Work to be completed
Beginning with the line that contains "How do I perform: Click", write out each remaining line of the records below exactly. Do not copy any picture.

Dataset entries
··········

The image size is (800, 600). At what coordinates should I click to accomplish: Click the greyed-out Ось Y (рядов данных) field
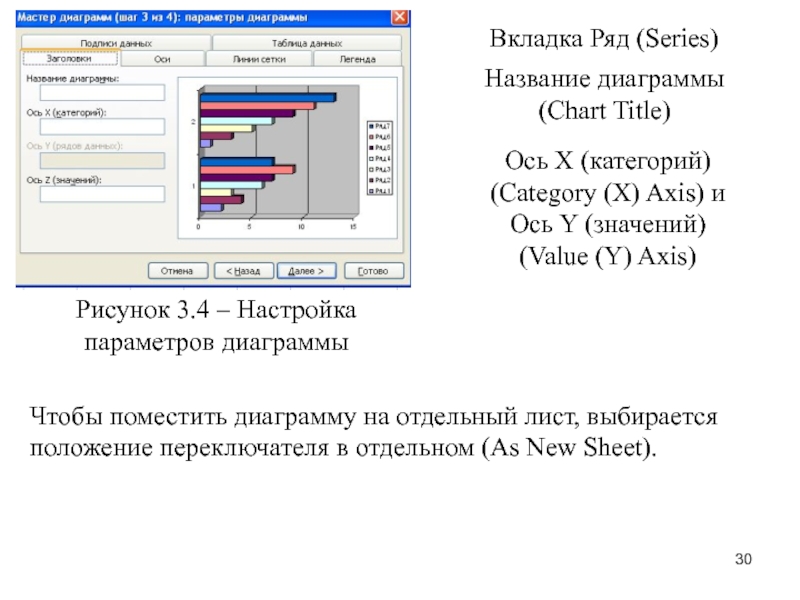[101, 160]
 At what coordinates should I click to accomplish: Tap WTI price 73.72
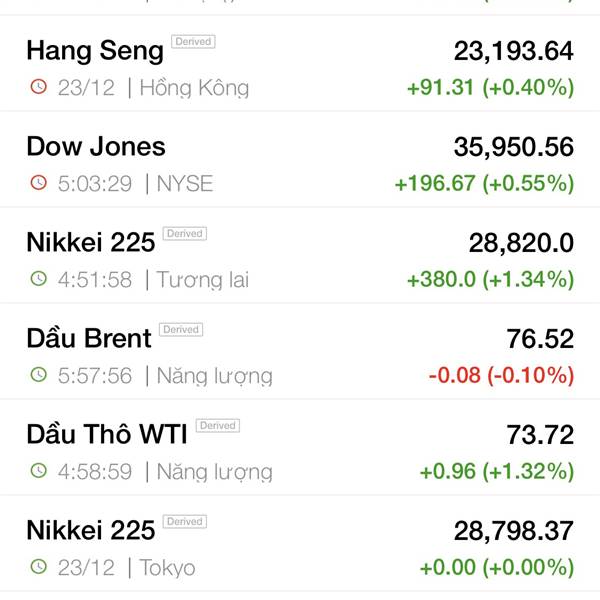540,435
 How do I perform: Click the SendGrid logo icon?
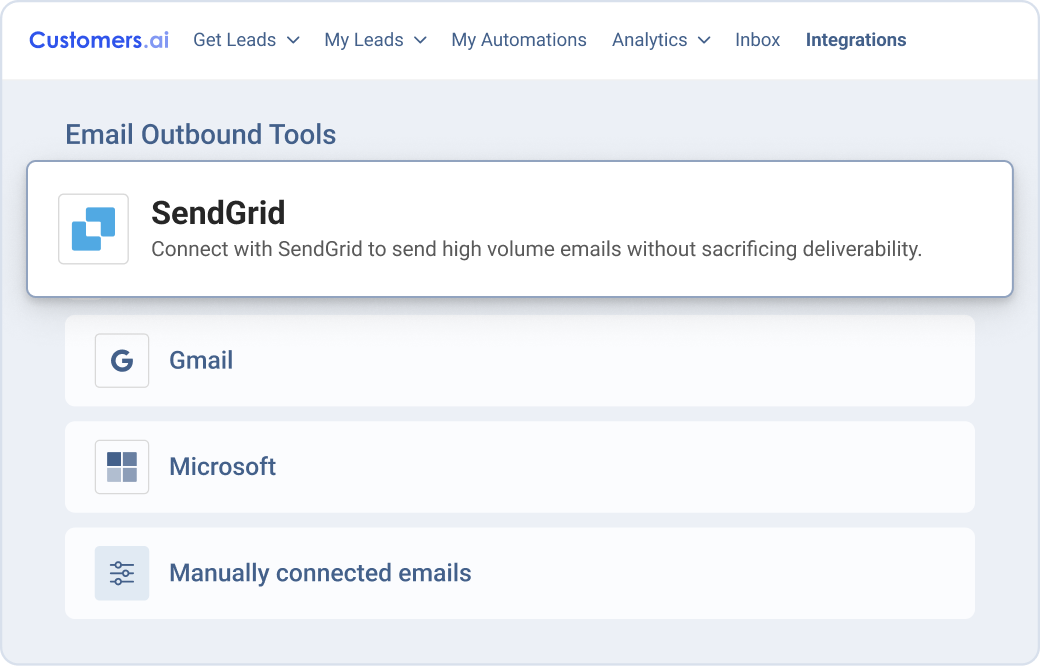pyautogui.click(x=93, y=229)
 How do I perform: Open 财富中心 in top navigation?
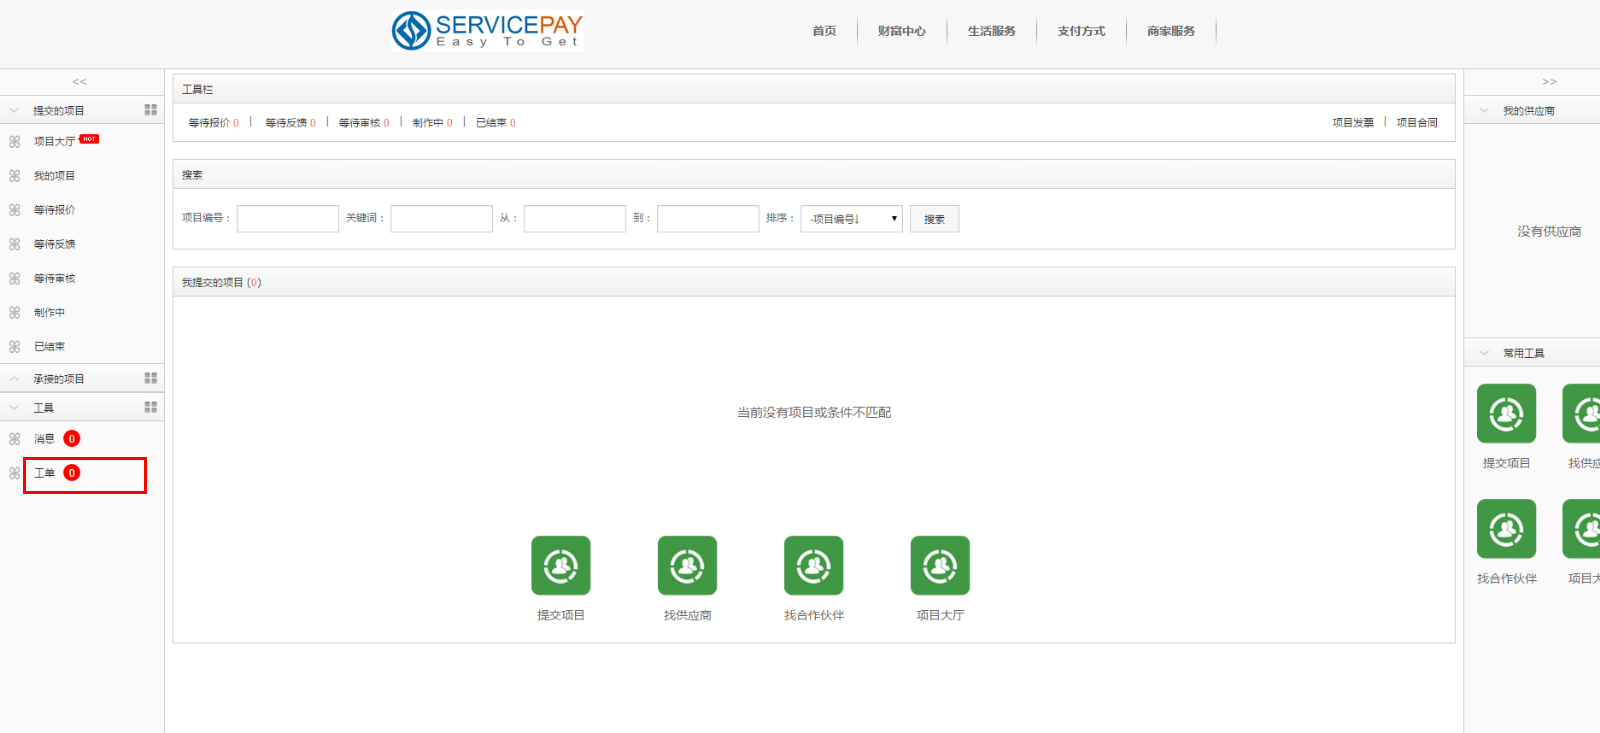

··········

Written answer
 How do I perform: Click the SendGrid logo icon?
pyautogui.click(x=93, y=229)
 How do I perform: Open 财富中心 in top navigation?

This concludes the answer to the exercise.